**What is needed:** Scan the lines below for the string "will" and copy every one that has it.

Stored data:
#####

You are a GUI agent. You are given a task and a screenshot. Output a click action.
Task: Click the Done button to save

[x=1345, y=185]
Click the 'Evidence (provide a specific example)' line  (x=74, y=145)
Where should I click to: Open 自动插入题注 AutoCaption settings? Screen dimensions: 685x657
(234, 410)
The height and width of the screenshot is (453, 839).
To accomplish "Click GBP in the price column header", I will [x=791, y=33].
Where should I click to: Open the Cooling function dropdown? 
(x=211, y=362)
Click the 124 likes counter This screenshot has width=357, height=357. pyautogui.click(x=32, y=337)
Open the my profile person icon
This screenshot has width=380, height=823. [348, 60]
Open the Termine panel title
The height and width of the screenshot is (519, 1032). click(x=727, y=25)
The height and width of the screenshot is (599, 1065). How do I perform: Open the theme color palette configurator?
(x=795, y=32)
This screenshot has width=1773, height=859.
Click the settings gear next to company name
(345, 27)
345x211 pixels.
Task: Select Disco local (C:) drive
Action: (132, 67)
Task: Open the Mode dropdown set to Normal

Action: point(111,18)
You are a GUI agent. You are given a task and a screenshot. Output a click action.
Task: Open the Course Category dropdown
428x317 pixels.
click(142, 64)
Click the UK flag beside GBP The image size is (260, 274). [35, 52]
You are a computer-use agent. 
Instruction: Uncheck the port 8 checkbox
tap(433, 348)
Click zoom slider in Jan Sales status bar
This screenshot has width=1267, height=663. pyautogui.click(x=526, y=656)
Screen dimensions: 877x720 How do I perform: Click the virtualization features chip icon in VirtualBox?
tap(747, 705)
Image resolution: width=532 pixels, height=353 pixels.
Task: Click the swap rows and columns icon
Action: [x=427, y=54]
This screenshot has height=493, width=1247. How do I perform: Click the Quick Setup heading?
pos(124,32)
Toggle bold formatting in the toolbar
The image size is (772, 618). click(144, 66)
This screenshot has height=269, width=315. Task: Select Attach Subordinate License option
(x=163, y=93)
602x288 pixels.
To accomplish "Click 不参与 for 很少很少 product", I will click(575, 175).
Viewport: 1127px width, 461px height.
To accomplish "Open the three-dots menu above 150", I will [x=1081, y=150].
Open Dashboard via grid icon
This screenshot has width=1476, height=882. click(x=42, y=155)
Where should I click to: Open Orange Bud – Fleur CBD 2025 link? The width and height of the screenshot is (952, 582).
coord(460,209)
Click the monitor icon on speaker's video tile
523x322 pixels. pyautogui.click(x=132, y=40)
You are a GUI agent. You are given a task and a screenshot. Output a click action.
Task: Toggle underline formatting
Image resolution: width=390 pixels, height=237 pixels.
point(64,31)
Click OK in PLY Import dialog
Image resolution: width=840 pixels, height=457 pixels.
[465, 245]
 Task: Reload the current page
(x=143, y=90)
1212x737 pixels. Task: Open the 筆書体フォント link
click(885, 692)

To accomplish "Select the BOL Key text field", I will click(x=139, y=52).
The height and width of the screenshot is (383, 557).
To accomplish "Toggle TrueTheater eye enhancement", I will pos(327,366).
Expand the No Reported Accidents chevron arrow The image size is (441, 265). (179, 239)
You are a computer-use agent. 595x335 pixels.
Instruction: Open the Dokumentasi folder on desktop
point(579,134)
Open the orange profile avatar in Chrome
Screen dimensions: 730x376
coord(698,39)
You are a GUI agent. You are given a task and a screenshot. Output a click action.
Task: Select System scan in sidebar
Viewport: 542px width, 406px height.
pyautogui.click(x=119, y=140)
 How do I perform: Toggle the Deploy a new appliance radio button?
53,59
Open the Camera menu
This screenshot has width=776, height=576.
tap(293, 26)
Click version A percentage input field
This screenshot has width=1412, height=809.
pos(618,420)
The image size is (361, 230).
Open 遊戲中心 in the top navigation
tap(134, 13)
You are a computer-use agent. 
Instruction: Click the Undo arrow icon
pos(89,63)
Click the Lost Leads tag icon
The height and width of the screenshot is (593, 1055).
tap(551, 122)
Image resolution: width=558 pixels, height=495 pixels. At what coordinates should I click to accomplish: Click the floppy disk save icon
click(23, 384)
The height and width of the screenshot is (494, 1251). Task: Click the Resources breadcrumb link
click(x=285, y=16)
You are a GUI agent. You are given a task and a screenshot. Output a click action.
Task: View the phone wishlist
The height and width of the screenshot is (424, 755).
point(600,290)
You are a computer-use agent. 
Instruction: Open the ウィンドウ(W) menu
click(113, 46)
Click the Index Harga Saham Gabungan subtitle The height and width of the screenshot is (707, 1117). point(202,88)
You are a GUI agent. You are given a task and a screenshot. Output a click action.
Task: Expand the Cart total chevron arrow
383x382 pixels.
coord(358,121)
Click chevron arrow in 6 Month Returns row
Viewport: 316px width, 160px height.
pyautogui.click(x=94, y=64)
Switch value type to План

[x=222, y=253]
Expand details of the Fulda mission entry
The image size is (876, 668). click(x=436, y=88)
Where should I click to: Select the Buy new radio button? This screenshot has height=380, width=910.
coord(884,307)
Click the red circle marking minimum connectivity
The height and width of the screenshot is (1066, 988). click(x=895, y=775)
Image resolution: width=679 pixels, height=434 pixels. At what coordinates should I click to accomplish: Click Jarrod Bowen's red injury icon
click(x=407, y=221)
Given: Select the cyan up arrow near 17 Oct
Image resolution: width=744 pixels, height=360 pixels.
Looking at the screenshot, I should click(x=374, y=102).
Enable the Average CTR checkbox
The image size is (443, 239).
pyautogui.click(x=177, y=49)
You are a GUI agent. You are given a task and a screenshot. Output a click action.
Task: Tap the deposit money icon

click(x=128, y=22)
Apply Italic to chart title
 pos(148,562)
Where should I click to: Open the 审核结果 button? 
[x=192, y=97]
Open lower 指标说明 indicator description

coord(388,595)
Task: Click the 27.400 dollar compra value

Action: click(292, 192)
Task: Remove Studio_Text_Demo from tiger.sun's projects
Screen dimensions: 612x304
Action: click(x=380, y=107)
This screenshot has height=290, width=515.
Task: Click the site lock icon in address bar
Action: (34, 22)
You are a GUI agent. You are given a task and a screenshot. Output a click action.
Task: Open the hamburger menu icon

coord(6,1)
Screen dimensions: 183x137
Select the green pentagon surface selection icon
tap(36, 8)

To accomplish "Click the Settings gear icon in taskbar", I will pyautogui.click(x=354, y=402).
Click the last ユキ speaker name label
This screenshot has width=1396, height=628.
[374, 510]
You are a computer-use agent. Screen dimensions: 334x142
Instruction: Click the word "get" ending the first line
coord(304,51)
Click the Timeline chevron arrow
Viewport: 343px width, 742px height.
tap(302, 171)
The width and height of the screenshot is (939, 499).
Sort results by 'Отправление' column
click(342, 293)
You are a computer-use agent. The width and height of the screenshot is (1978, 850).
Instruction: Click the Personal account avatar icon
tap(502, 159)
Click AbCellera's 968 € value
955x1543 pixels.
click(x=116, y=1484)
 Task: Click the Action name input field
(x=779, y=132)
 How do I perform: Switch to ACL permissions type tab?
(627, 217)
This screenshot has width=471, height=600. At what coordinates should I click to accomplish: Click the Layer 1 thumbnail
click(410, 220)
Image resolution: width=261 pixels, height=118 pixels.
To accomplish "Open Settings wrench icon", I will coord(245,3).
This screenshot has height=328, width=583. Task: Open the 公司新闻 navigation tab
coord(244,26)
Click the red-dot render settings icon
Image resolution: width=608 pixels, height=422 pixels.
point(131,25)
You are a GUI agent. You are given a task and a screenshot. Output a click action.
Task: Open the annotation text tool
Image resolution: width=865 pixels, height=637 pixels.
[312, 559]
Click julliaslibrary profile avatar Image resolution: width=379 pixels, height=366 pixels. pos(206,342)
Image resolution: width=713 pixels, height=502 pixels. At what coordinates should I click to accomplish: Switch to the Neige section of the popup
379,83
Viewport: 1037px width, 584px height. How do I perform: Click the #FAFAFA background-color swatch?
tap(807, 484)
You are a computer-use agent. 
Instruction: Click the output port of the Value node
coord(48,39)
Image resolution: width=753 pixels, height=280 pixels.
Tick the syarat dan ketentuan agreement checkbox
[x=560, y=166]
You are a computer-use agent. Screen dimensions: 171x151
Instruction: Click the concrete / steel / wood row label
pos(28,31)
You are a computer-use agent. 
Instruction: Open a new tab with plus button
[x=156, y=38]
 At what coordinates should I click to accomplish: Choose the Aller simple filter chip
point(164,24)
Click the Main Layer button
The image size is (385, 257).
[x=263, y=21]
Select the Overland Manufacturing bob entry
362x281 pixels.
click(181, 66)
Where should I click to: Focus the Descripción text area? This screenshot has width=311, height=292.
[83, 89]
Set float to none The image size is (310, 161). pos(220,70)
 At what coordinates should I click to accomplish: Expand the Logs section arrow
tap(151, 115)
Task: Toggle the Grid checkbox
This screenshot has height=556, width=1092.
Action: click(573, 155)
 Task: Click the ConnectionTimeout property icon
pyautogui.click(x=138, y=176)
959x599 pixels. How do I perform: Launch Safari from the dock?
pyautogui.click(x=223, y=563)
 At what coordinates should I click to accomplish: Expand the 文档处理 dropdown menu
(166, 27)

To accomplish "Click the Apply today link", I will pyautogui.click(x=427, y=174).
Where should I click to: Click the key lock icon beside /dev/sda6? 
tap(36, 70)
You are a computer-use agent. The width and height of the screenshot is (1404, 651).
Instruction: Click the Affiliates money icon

#####

**Task solution:**
To accomplish "Click GBP in the price column header", I will [x=791, y=33].
To accomplish "Click 不参与 for 很少很少 product", I will click(575, 175).
To accomplish "Open the three-dots menu above 150", I will [x=1081, y=150].
To accomplish "Select the BOL Key text field", I will click(x=139, y=52).
To accomplish "Toggle TrueTheater eye enhancement", I will pos(327,366).
To accomplish "Click the Settings gear icon in taskbar", I will pyautogui.click(x=354, y=402).
To accomplish "Open Settings wrench icon", I will coord(245,3).
To accomplish "Click the Apply today link", I will pyautogui.click(x=427, y=174).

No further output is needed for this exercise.